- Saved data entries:

BEGIN

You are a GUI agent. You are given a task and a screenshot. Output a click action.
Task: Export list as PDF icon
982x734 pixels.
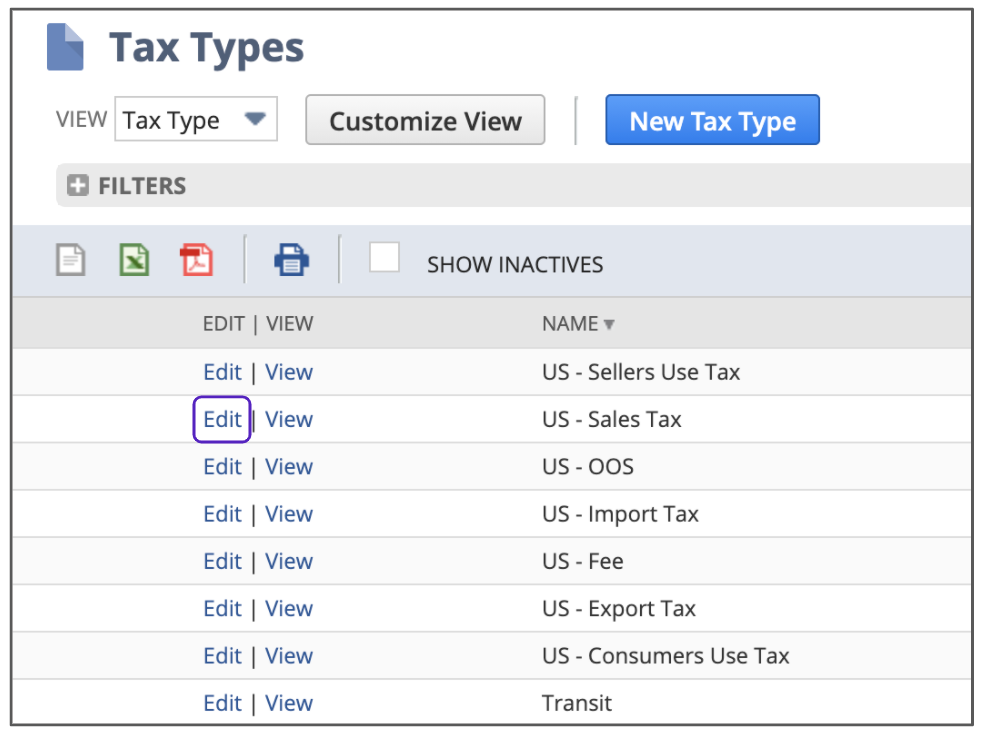click(197, 260)
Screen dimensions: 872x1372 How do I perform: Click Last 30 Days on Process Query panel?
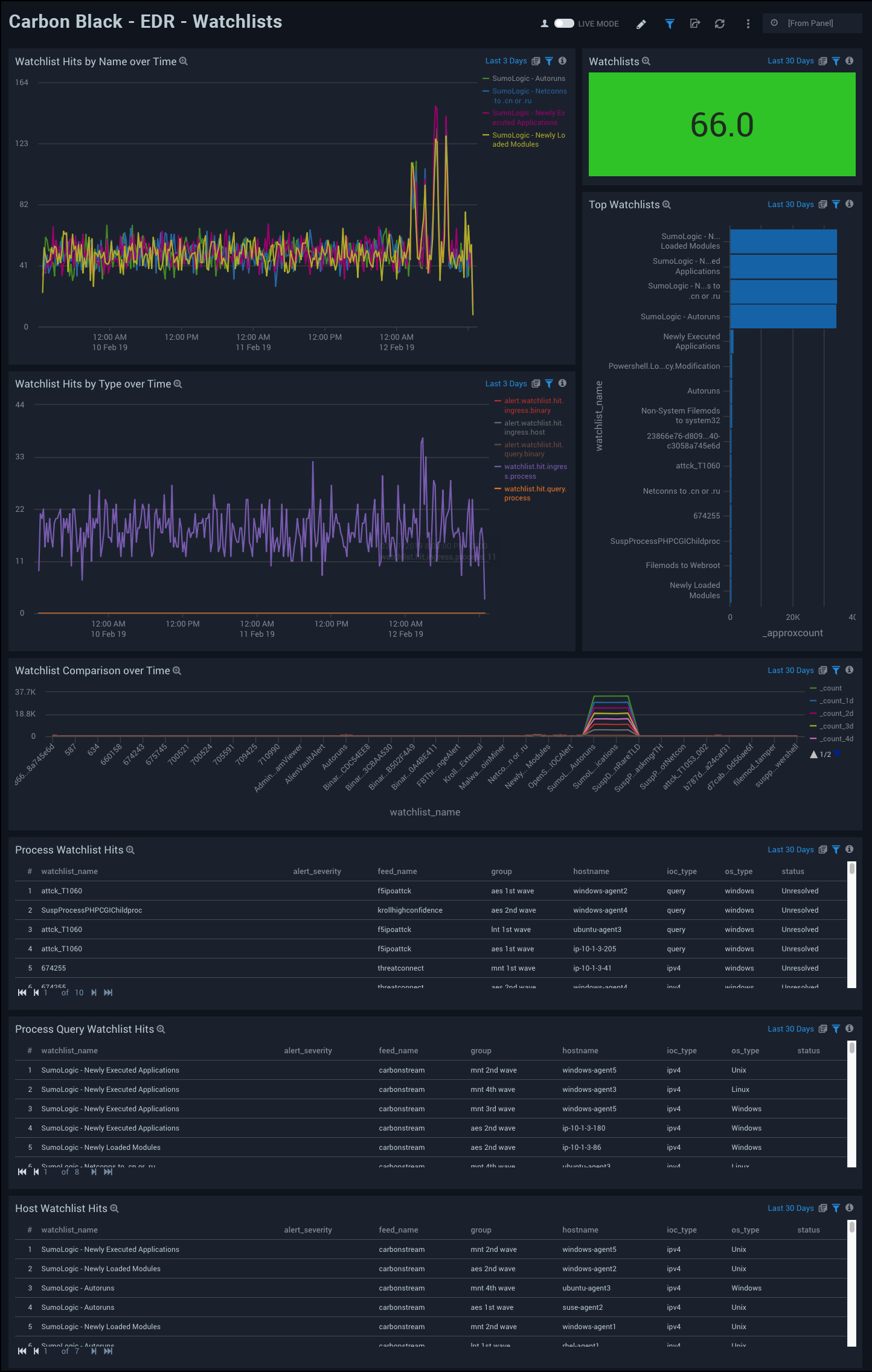(x=790, y=1029)
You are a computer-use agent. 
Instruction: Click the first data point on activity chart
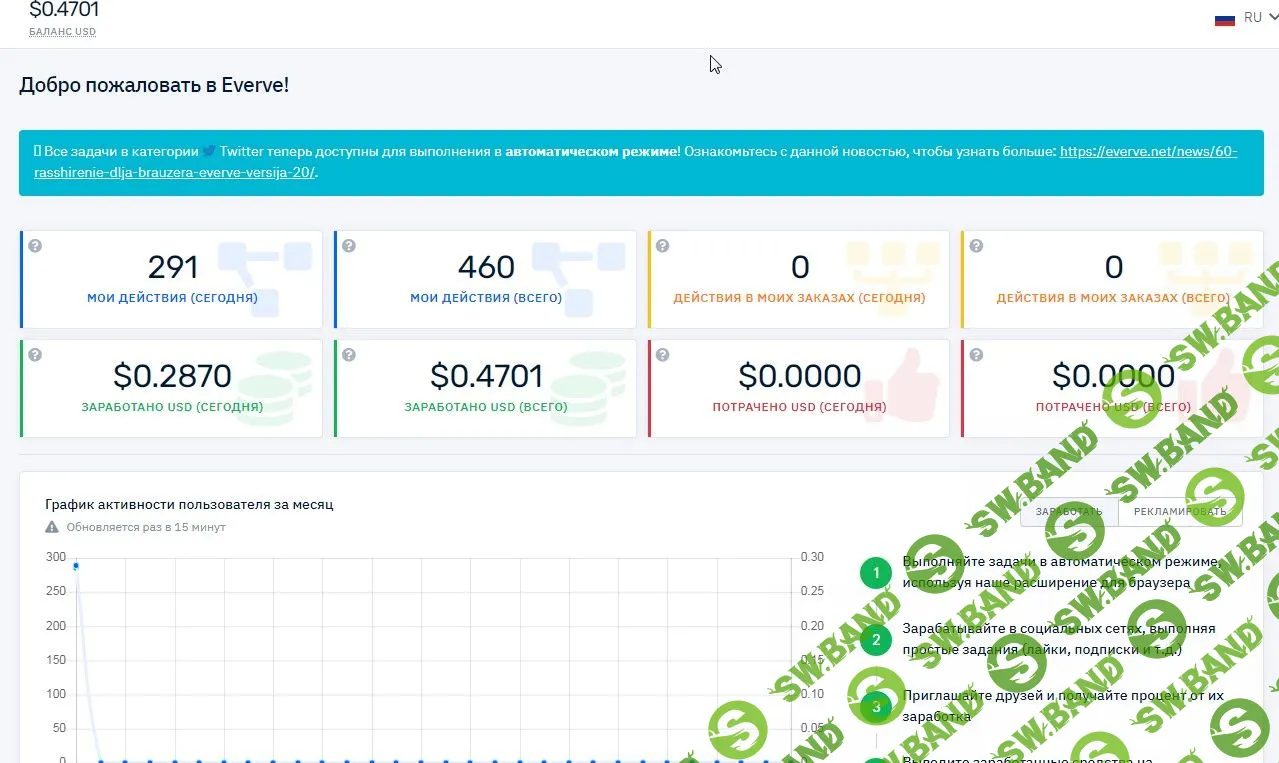coord(76,566)
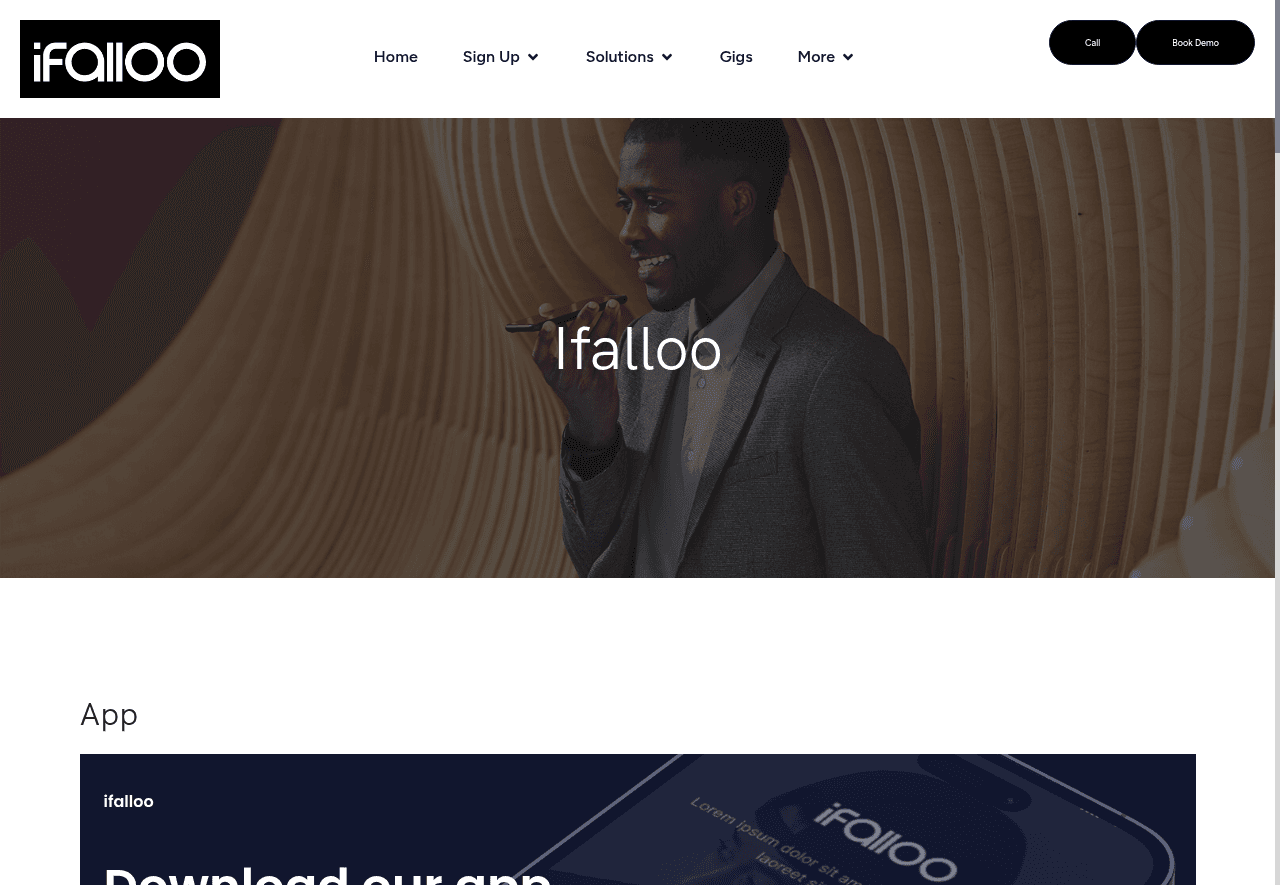This screenshot has height=885, width=1280.
Task: Click the iFalloo logo on phone mockup
Action: [885, 840]
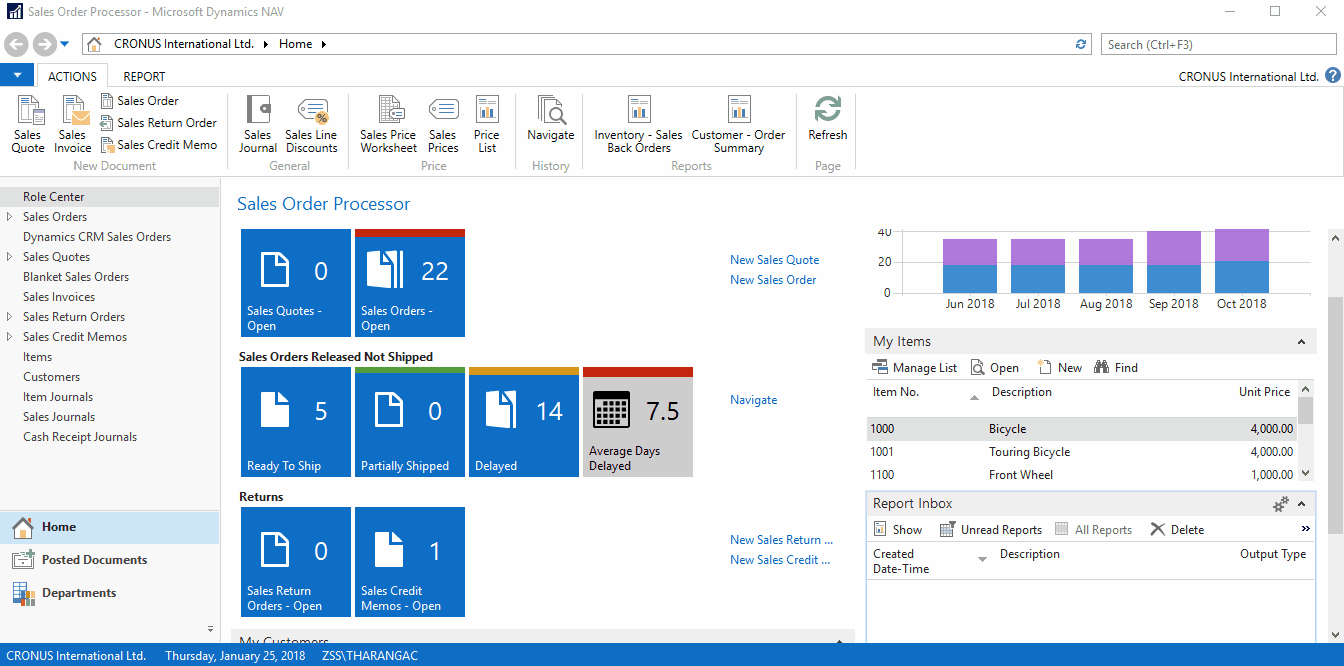Click the Sales Quote ribbon icon

(28, 125)
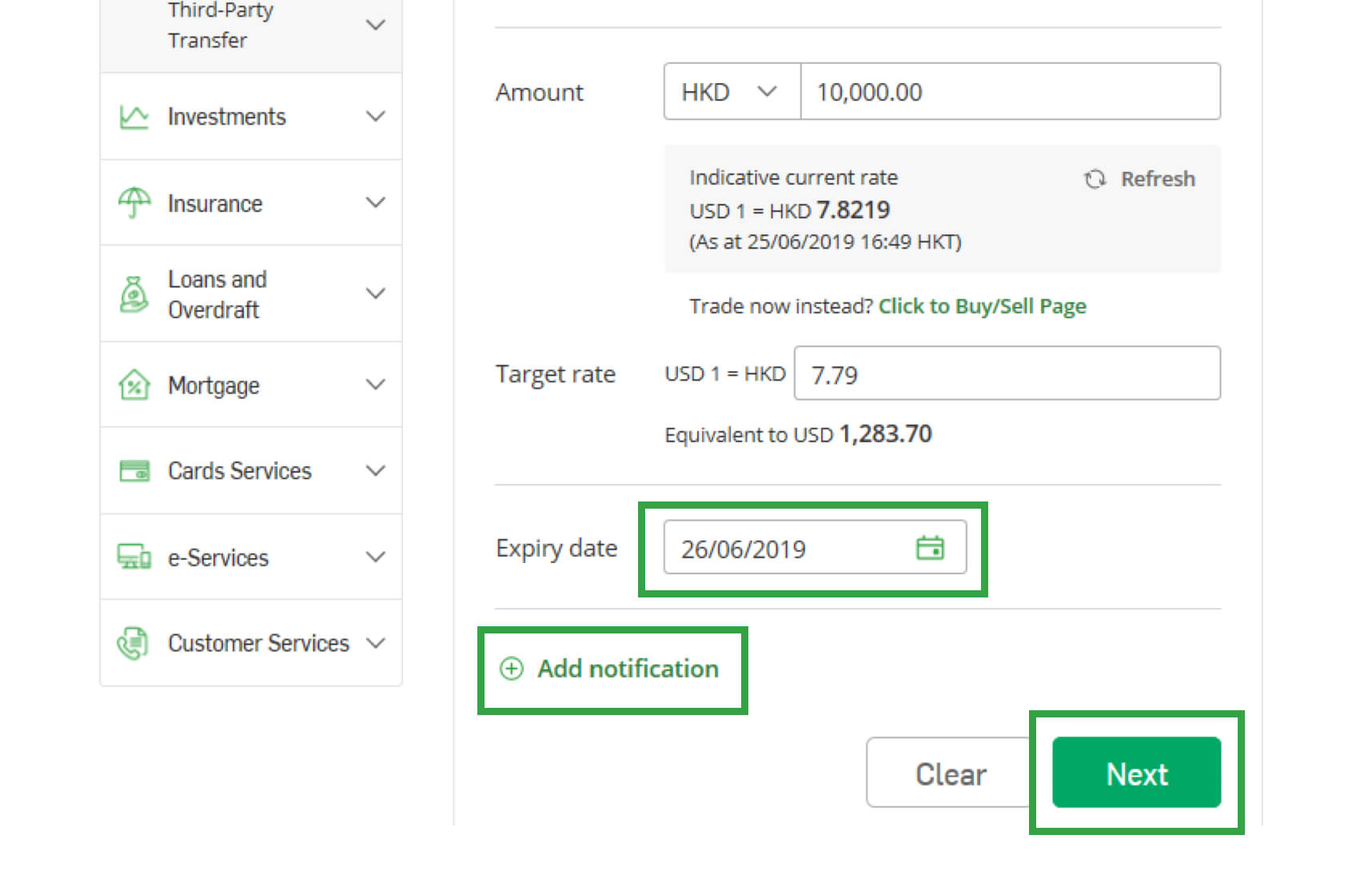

END

- Work instructions: Beginning at the line with "Task: Export list as PDF icon", reproduce each line exactly through the last line of the records above, with pictures left out.

- Exercise result:
Task: Export list as PDF icon
982x734 pixels.
click(197, 260)
Screen dimensions: 872x1372 How do I perform: Click Last 30 Days on Process Query panel?
(x=790, y=1029)
You are a computer-use agent. 
Instruction: Click the first data point on activity chart
coord(76,566)
This screenshot has height=885, width=1280.
Task: Click the iFalloo logo on phone mockup
Action: [885, 840]
Click the Sales Quote ribbon icon

(28, 125)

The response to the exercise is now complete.